Typically when receiving any review hardware preloaded with Microsoft Windows I tend to run some Windows vs. Linux benchmarks just as a sanity test plus it still seems to generate a fair amount of interest even though the outcome is almost always the same: Linux having a hefty performance advantage over Windows especially in the more demanding creator-type workloads. As an unexpected twist and time consuming puzzle the past two months, when recently testing out the Lenovo ThinkPad P1 Gen 8 it’s faster for numerous workloads now on Microsoft Windows 11 than Ubuntu Linux.
Umm… Ubuntu?
About a decade ago I went through an Ubuntu phase only because a lot of tutorials had their Linux examples in Ubuntu. Ubuntu was so dam laggy and frustrating that the Ubuntu phase didn’t last long.
I’ve been thinking of switching from Kubuntu to Fedora KDE
I don’t like rolling releases, I’d rather have point releases (like Ubuntu or Fedora), but Ubuntu is really far behind on a lot of packages
I’ve used it a few times and it seemed reasonably snappy.

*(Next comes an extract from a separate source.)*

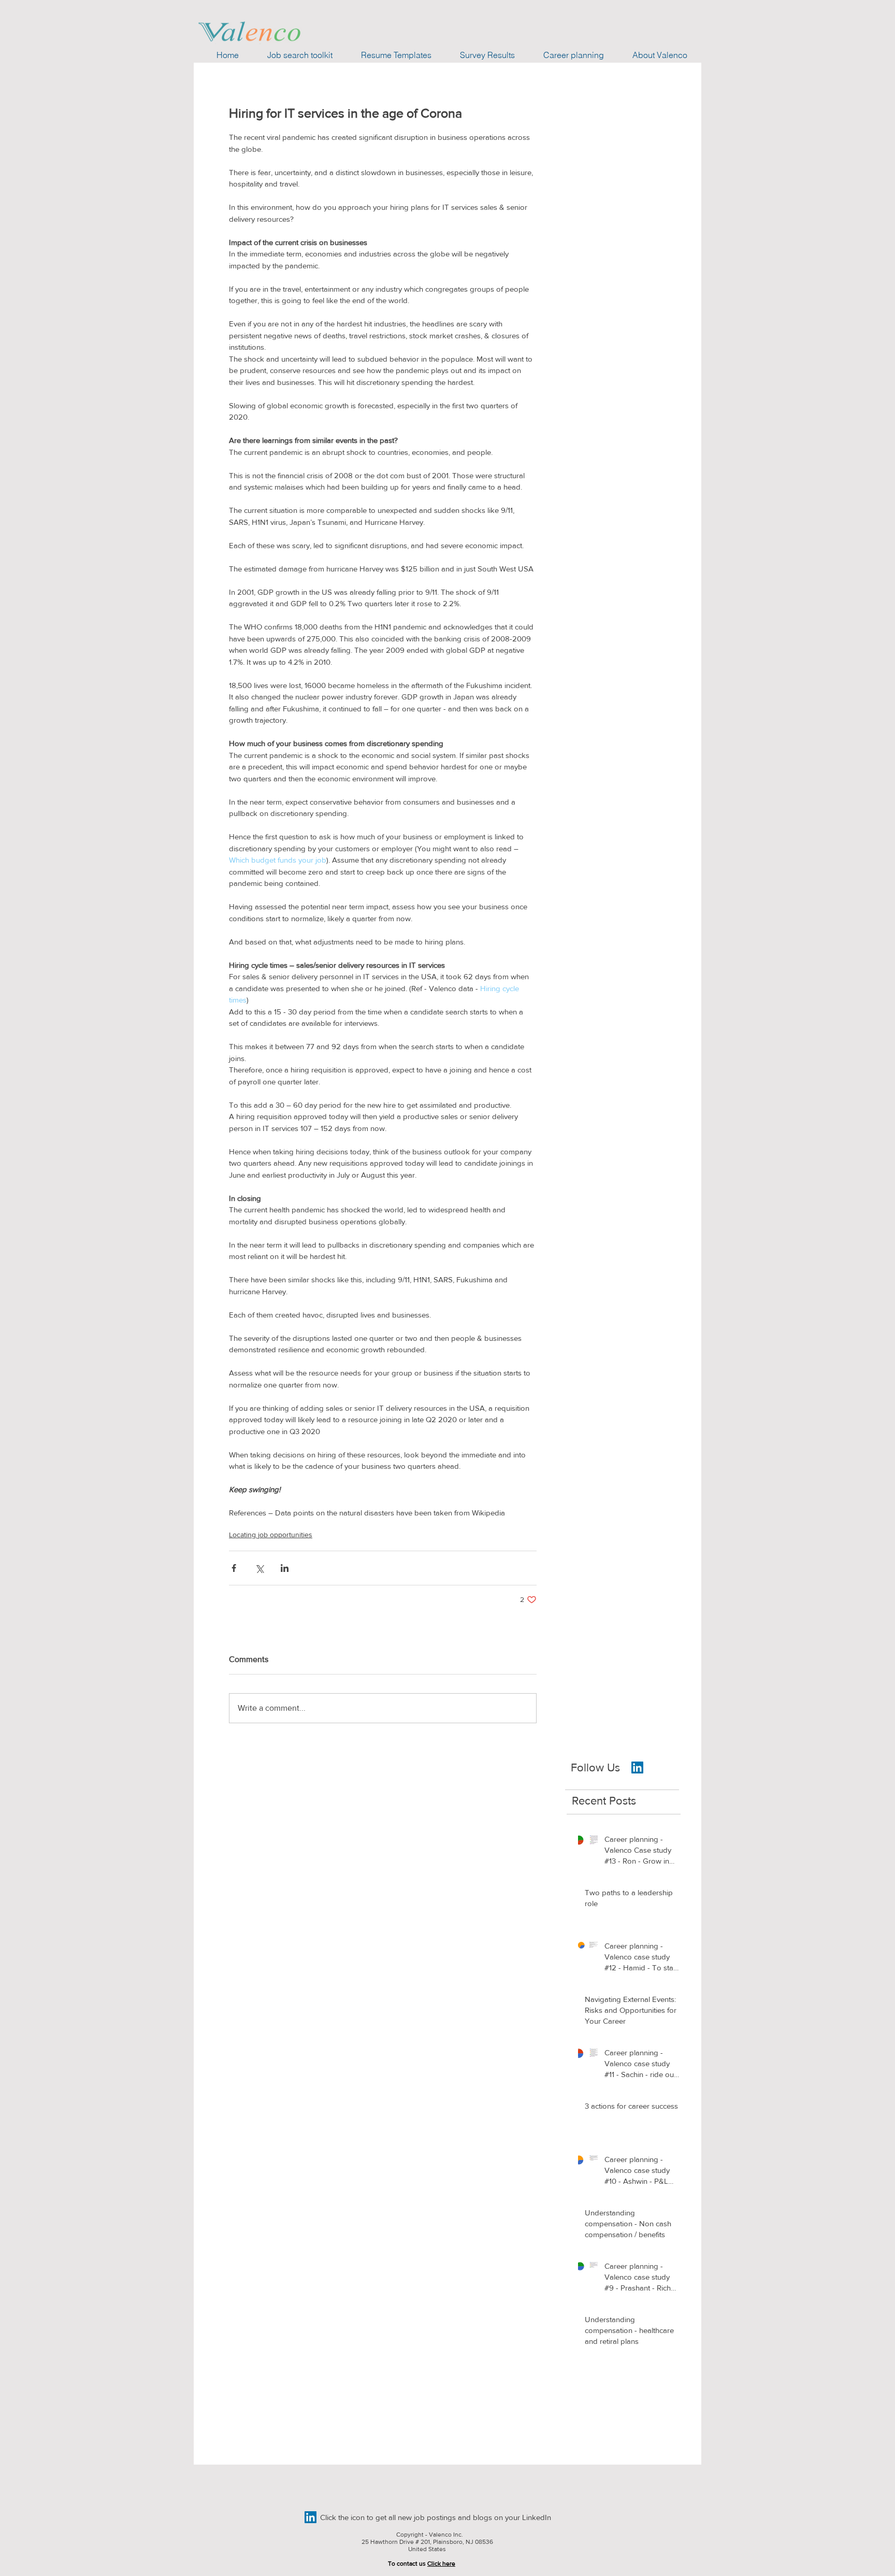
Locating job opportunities (270, 1534)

I bet Linux wasn’t updated to recognize the new processor yet and thus wasn’t scheduling to the various types of P, E, and LPE cores correctly.
Core 100 series was out at the end of 2023. The LPE cores shouldn’t have been an issue.
Ubuntu is quite behind the update curve tho. Something like CatchyOS or Arch probably would have been much better in comparison.
Bleeding edge hardware slower on an older Linux distro. In other news water is wet.
That said it being that bad is legitimately impressive. It’s not like core 100 series where they changed from P + E to LP + P + E cores to shake things up. The 200 series shouldn’t be *that *different from it.
My guess is that the Linux install, upon not recognizing the processor, is designed to assume the processor is so old to not be recognized and is setup for “potato” mode.